## START QUOTED PASSAGE
ABC13's years of Houston-area squatter stories leads to first steps in Austin to bolster laws

Miya Shay Image
Wednesday, May 15, 2024
ABC13's years of squatter stories leads to action in Austin
State Sen. Paul Bettencourt is presiding over hearings in Austin on Wednesday aimed at strengthen anti-squatting laws that were mainly civil matters.

HOUSTON, Texas (KTRK) -- The sound of construction equipment at a house on the 6300 block of Costa Mesa is music to the ears of long-time neighbor Jethro Cooper.

The southwest Houston house sat empty for years, and a mix of teenagers after school, squatters, and a fire left the home as a community eyesore.

"Thank you for your effort in trying to bring it to their attention," Cooper told ABC13 on Tuesday, about two weeks after Eyewitness News first noted problems with the house. "Now, since you brought it to their attention, they're doing something about it."

SEE MORE: Houston homes taken over by squatters leave owners, neighbors frustrated by legalities

However, Cooper knows one repair project on this house is insufficient to solve the more significant problem of homes in bad shape or occupied by squatters proliferating neighborhoods.

"We need help," he said, noting that efforts to get the house torn down have gone nowhere, and chasing out drug users and others who may squat in the house offered temporary relief.

State Sen. Paul Bettencourt, R-Houston, promised, "We're going to put this all together and fix it."

Bettencourt is leading the Texas Senate's initiative to improve the state's squatter laws.

Generally speaking, squatter situations in Texas are considered civil matters, and it is challenging to get squatters out of a home without going through the tedious eviction process. In addition, Texas has strong property rights laws, so demolishing abandoned or dilapidated homes is also a prolonged problem.

Bettencourt said he has seen reports of these issues across the state, including the cases ABC13 highlighted over the past year.
## END QUOTED PASSAGE
> [AIM]
Decide whether each statement agrees with the article on Houston squatters, answering yes or no and quoting the words of the article that settle it. 1. The house on Costa Mesa stood empty for years. 2. In Texas, squatter situations are generally treated as criminal matters. 3. Paul Bettencourt is a Democrat who represents Austin.
## START INFORMATION PROVIDED
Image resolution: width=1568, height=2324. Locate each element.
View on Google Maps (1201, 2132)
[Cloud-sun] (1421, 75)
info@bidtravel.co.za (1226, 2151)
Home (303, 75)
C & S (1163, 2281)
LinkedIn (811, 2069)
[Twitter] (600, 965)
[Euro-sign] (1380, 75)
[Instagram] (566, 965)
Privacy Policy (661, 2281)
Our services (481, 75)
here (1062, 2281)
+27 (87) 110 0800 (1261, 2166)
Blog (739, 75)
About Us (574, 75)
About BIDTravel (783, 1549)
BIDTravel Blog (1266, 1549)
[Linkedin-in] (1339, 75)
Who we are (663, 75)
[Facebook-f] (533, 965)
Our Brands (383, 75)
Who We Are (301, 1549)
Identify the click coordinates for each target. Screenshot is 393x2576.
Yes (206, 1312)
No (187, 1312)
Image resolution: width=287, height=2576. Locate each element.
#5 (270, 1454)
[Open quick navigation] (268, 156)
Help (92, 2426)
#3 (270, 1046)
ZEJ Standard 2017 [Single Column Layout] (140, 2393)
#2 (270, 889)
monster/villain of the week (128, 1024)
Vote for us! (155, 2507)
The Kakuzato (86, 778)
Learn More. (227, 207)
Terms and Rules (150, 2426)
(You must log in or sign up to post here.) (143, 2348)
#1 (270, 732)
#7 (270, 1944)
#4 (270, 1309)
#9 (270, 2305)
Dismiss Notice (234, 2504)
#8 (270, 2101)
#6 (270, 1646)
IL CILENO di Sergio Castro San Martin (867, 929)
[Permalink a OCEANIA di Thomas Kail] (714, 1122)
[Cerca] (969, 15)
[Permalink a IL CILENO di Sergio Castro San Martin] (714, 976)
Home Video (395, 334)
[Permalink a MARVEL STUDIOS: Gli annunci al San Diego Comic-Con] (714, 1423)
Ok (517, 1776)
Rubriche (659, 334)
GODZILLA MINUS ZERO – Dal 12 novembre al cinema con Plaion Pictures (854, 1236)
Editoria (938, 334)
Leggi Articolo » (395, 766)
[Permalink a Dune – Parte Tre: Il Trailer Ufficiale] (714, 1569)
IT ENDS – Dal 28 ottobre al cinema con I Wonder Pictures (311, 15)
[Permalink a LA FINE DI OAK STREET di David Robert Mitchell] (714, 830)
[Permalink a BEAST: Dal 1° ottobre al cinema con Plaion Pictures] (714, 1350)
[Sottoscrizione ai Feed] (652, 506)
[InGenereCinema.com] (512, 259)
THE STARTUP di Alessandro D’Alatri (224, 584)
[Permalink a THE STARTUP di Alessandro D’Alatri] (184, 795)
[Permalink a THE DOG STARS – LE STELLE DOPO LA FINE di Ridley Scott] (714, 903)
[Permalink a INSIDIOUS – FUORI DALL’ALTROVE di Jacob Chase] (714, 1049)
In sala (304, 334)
## END INFORMATION PROVIDED
> [SOLUTION FOR THIS TASK]
1. Yes: "The southwest Houston house sat empty for years"
2. No: "Generally speaking, squatter situations in Texas are considered civil matters"
3. No: "State Sen. Paul Bettencourt, R-Houston"